_About this task:_
Whenever the string "computer" appears in a line below, please copy the line out.

*** Record set ***

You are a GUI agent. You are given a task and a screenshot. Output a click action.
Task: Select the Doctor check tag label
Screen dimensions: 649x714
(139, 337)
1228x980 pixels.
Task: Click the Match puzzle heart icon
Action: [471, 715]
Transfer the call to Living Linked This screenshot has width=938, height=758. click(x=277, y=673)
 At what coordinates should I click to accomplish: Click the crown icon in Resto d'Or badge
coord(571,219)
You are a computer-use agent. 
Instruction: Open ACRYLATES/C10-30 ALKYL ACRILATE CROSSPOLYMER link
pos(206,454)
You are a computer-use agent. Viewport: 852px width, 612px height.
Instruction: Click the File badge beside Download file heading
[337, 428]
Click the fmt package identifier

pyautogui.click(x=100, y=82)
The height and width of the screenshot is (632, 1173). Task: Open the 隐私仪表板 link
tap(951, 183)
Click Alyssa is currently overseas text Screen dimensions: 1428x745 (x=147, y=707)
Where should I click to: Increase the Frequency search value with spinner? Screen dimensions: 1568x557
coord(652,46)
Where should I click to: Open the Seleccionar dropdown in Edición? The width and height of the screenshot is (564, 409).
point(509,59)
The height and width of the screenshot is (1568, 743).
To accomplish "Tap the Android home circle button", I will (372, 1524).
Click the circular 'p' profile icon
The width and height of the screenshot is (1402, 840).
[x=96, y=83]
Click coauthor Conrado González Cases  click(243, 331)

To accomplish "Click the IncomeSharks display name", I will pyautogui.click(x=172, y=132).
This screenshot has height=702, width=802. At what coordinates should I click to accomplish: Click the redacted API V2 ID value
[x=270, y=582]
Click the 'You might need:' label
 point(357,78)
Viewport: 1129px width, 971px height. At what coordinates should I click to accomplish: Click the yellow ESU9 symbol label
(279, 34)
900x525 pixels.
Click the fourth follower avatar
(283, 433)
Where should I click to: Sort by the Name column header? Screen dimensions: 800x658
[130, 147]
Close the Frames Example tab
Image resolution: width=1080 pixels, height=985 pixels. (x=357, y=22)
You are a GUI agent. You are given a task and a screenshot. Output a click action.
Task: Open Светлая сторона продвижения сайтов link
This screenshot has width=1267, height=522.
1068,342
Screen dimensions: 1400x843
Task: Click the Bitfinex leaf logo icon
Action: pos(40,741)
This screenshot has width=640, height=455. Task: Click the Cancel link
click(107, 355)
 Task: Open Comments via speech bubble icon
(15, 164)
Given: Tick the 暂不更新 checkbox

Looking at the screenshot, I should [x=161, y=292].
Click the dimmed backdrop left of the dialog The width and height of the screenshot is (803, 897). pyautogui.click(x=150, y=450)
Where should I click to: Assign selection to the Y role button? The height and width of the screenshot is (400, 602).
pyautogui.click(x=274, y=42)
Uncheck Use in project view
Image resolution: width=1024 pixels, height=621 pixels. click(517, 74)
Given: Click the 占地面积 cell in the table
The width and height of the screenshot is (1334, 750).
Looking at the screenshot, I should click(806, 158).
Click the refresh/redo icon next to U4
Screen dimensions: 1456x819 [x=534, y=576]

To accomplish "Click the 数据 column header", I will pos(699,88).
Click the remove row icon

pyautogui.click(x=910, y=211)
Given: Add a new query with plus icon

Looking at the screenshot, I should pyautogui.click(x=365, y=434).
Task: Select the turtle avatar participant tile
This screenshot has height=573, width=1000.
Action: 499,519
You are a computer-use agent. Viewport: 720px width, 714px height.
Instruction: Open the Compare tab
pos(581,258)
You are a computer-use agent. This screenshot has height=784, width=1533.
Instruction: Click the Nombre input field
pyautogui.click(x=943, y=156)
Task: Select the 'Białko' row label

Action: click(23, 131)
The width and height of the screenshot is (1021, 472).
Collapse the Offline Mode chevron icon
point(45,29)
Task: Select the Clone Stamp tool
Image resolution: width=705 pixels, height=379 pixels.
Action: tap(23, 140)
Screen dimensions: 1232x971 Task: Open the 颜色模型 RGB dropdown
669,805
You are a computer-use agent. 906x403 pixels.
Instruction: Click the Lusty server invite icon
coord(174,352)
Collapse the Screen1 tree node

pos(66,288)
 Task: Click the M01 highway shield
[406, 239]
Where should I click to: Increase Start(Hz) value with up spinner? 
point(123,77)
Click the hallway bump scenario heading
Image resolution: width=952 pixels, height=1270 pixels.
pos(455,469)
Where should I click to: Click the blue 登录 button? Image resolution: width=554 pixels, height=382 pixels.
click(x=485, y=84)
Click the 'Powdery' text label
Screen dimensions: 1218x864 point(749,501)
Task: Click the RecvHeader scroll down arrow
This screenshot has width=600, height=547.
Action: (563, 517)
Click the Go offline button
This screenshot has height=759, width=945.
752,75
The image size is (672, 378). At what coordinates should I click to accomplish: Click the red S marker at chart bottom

*** End of Record set ***

_Result for this exercise:_
You are a computer-use agent. 
You are a computer-use agent. Viewport: 852px width, 612px height.
You are a computer-use agent. Viewport: 720px width, 714px height.
You are a computer-use agent. This screenshot has height=784, width=1533.
You are a computer-use agent. 906x403 pixels.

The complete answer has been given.